The problem is that producers needed to bill it as a vaccine, not strictly as a cure. Vaccines got a huge groundswell of public support from 1930-1970 b/c they reduced scourges like smallpox, polio, and typhoid to mere irriitants. Using viruses to tackle bacterial scourges seemed counter-intuitive but it could have worked.

Now here's the fun part- getting MDs to see it as complementary therapy.
Antibiotics are far easier to use. You don't need a precise identification of infecting organism beyond ruling out viral and fungal or protozoan infections that antibiotics won't touch.
Write a scrip for a broad-spectrum antibiotic and for a couple of bucks,
(barring allergic reaction or kidney/liver damage) patient recovers.

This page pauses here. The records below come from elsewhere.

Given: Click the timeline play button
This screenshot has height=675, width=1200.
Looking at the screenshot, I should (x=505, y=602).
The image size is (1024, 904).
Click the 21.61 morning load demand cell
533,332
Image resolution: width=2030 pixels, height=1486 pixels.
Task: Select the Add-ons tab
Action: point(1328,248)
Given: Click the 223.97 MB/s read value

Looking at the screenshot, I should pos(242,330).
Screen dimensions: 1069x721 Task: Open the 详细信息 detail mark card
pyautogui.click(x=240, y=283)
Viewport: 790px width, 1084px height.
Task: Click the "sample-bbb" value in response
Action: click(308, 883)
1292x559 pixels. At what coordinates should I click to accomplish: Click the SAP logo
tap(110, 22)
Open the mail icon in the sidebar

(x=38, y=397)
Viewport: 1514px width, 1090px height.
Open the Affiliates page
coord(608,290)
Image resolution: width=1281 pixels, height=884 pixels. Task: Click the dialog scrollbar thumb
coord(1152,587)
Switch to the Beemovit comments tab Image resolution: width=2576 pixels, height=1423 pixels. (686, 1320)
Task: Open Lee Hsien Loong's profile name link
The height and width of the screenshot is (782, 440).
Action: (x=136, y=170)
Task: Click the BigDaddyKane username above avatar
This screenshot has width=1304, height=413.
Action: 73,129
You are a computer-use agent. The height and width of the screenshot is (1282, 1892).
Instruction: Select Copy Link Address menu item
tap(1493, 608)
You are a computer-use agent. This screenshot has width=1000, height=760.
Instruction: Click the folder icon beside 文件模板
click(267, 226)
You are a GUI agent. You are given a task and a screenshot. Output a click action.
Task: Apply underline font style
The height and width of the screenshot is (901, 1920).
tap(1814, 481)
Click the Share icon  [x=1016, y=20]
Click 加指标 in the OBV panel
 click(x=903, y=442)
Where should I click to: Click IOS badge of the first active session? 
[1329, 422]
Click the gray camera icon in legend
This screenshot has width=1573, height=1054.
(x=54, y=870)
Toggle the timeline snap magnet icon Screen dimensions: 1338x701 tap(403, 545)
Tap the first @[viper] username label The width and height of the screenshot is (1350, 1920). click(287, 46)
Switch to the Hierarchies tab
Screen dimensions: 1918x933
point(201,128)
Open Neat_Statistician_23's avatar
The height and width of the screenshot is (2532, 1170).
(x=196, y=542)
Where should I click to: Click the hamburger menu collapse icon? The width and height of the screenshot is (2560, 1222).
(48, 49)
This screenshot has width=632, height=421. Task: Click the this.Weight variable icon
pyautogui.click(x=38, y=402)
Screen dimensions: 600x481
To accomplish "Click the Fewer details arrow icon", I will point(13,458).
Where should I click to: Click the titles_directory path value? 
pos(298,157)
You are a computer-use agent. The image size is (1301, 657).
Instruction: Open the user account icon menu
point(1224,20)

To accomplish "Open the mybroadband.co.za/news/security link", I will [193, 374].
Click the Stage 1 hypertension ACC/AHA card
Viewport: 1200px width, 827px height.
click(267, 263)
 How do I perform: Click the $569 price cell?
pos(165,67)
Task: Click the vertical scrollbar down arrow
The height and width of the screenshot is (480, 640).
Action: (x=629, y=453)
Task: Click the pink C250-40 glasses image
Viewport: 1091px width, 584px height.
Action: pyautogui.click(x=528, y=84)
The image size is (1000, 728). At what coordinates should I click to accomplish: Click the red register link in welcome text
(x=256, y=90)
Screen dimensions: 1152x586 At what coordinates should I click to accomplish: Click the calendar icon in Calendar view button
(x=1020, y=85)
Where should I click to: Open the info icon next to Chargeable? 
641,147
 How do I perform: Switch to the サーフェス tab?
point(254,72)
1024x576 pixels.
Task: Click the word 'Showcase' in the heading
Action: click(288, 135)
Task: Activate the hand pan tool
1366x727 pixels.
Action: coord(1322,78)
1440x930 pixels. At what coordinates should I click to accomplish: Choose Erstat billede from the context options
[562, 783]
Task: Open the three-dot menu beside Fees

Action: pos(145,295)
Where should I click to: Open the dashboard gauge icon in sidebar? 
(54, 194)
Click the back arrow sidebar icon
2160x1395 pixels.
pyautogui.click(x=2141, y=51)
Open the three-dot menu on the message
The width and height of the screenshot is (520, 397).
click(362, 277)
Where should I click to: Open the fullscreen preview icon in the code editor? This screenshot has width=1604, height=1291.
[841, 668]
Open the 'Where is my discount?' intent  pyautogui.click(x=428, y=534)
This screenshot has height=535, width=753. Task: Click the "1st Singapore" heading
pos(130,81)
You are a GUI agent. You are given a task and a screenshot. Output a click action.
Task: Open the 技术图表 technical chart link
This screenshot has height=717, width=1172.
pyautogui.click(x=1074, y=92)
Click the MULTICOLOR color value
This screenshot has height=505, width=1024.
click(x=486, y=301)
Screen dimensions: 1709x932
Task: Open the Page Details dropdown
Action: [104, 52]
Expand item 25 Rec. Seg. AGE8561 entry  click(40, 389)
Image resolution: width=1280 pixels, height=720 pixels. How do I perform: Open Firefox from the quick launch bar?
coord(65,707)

Phages are pretty cheap to make but you gotta be 100% sure you're giving the right phage to kill the strain.
Another cute possibility is all those lysogenic phages hanging around might cause cancer decades down the road or lupus or some other immune problem in some patients.

However, if I've got MRTB or flesh-eating strep and 99% sure I'll be dead in a week, give me phages and I might be able to deal with the sequelae.
LSS- phages needed specificity that wasn't possible 'til ca 2000. I mean you could culture phages that'd go after certain classes of bacteria before, but not be assured they'd be effective.